### Zu lösende Aufgabe
Gib die Zeilen ab der Zeile mit „The width and height of the screenshot is (932, 485).“ bis einschließlich der Zeile mit „Action: [x=487, y=99]“ als Markdown-Tabelle mit den Spalten „Nr.“ und „Zeile“ wieder. Leerzeilen werden weggelassen.

____ Auszüge aus Datensätzen

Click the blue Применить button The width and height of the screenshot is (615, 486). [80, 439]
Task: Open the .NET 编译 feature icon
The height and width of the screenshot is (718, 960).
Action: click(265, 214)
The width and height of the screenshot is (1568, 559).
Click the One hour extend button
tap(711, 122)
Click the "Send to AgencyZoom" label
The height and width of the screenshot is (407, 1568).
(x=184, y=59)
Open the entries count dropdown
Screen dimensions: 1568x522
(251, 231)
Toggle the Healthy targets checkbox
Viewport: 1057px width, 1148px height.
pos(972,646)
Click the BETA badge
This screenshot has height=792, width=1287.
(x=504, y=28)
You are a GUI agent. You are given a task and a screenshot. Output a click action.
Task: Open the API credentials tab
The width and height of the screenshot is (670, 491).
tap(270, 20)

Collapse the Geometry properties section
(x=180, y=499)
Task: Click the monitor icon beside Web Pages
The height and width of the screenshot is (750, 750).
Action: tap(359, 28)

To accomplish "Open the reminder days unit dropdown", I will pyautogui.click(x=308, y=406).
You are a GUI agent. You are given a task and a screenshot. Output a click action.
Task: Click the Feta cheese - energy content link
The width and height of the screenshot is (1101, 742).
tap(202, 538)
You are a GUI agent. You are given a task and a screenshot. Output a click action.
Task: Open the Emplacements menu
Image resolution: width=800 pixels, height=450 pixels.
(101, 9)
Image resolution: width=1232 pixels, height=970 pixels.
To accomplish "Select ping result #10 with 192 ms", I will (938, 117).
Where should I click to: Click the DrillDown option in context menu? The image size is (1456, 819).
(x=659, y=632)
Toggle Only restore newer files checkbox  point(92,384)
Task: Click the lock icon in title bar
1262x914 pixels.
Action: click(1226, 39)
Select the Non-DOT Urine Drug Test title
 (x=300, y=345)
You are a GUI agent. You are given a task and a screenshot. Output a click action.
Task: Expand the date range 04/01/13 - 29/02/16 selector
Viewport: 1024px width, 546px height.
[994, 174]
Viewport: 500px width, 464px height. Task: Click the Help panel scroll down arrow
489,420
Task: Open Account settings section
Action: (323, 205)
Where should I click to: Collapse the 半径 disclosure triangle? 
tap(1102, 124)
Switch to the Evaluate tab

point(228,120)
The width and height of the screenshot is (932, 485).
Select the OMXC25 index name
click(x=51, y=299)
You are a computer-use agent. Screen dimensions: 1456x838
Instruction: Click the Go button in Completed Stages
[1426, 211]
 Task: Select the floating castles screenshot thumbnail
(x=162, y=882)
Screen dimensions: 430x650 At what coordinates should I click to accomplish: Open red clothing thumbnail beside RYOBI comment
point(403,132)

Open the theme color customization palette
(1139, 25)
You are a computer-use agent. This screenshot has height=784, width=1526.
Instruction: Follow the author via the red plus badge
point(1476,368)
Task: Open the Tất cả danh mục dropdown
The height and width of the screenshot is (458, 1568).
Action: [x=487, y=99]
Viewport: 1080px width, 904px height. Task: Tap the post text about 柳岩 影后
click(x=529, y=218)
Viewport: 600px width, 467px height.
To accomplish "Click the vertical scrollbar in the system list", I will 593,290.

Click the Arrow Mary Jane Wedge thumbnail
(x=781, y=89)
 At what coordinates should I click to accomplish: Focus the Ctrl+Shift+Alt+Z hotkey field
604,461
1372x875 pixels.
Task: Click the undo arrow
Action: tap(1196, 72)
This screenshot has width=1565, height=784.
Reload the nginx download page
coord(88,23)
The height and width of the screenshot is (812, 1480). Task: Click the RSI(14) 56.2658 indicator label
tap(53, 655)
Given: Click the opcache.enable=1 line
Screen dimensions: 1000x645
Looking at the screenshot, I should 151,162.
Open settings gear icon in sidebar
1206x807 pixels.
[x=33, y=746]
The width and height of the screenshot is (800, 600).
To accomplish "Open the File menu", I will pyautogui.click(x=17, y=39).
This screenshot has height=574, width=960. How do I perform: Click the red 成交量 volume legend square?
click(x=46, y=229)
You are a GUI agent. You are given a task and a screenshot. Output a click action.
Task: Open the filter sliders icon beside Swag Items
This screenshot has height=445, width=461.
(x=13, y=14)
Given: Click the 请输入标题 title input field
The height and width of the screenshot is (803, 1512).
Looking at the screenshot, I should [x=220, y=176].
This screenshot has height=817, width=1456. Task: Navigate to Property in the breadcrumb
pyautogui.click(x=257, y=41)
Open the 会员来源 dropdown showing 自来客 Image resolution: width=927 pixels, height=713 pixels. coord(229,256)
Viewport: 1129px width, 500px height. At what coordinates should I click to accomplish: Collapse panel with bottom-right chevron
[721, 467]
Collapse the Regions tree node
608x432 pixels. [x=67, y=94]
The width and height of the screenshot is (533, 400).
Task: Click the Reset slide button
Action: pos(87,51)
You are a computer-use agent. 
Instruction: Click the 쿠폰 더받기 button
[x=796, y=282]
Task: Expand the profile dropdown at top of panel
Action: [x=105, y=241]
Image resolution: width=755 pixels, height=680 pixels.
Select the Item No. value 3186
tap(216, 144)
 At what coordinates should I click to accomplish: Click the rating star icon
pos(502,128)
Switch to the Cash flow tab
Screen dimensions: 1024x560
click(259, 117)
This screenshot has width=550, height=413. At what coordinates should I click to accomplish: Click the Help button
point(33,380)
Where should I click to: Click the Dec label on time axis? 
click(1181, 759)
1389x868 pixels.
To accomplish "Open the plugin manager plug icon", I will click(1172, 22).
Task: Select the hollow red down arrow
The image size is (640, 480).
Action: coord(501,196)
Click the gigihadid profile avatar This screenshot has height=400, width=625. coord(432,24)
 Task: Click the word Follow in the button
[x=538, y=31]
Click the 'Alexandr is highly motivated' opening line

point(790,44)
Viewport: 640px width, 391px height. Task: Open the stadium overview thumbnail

________

### Ergebnis
| Nr. | Zeile |
|---|---|
| 1 | The width and height of the screenshot is (932, 485). |
| 2 | Select the OMXC25 index name |
| 3 | click(x=51, y=299) |
| 4 | You are a computer-use agent. Screen dimensions: 1456x838 |
| 5 | Instruction: Click the Go button in Completed Stages |
| 6 | [1426, 211] |
| 7 |  Task: Select the floating castles screenshot thumbnail |
| 8 | (x=162, y=882) |
| 9 | Screen dimensions: 430x650 At what coordinates should I click to accomplish: Open red clothing thumbnail beside RYOBI comment |
| 10 | point(403,132) |
| 11 | Open the theme color customization palette |
| 12 | (1139, 25) |
| 13 | You are a computer-use agent. This screenshot has height=784, width=1526. |
| 14 | Instruction: Follow the author via the red plus badge |
| 15 | point(1476,368) |
| 16 | Task: Open the Tất cả danh mục dropdown |
| 17 | The height and width of the screenshot is (458, 1568). |
| 18 | Action: [x=487, y=99] |